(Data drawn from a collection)
━━━━━━━━

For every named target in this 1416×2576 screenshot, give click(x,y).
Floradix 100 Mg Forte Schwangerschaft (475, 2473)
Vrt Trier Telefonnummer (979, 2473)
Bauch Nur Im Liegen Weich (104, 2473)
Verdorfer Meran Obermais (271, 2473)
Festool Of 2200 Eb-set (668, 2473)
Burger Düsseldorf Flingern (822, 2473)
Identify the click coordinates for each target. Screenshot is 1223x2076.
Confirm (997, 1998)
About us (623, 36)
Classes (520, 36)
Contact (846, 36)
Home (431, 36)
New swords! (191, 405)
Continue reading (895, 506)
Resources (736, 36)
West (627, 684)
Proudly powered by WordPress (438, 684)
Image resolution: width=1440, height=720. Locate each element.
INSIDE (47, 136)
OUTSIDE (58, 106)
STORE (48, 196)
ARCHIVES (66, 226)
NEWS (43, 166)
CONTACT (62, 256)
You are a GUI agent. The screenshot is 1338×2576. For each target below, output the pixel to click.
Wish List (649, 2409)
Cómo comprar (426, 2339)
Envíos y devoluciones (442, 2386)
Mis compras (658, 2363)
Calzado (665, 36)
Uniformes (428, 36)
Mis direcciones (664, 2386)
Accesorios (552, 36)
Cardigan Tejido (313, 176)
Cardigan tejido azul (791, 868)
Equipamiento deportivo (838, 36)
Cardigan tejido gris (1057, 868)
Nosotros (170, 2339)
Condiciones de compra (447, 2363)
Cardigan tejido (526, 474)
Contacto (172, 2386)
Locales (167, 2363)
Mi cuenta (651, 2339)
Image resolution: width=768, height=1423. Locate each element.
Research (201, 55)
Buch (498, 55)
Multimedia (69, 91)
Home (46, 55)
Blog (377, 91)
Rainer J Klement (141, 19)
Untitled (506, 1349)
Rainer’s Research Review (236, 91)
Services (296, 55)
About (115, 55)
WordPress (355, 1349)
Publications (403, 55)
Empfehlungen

━━━━━━━━

Goal — Reproduce all of the entries above word for word, line by line, without changing anything.

Exercise response —
For every named target in this 1416×2576 screenshot, give click(x,y).
Floradix 100 Mg Forte Schwangerschaft (475, 2473)
Vrt Trier Telefonnummer (979, 2473)
Bauch Nur Im Liegen Weich (104, 2473)
Verdorfer Meran Obermais (271, 2473)
Festool Of 2200 Eb-set (668, 2473)
Burger Düsseldorf Flingern (822, 2473)
Identify the click coordinates for each target. Screenshot is 1223x2076.
Confirm (997, 1998)
About us (623, 36)
Classes (520, 36)
Contact (846, 36)
Home (431, 36)
New swords! (191, 405)
Continue reading (895, 506)
Resources (736, 36)
West (627, 684)
Proudly powered by WordPress (438, 684)
Image resolution: width=1440, height=720. Locate each element.
INSIDE (47, 136)
OUTSIDE (58, 106)
STORE (48, 196)
ARCHIVES (66, 226)
NEWS (43, 166)
CONTACT (62, 256)
You are a GUI agent. The screenshot is 1338×2576. For each target below, output the pixel to click.
Wish List (649, 2409)
Cómo comprar (426, 2339)
Envíos y devoluciones (442, 2386)
Mis compras (658, 2363)
Calzado (665, 36)
Uniformes (428, 36)
Mis direcciones (664, 2386)
Accesorios (552, 36)
Cardigan Tejido (313, 176)
Cardigan tejido azul (791, 868)
Equipamiento deportivo (838, 36)
Cardigan tejido gris (1057, 868)
Nosotros (170, 2339)
Condiciones de compra (447, 2363)
Cardigan tejido (526, 474)
Contacto (172, 2386)
Locales (167, 2363)
Mi cuenta (651, 2339)
Image resolution: width=768, height=1423. Locate each element.
Research (201, 55)
Buch (498, 55)
Multimedia (69, 91)
Home (46, 55)
Blog (377, 91)
Rainer J Klement (141, 19)
Untitled (506, 1349)
Rainer’s Research Review (236, 91)
Services (296, 55)
About (115, 55)
WordPress (355, 1349)
Publications (403, 55)
Empfehlungen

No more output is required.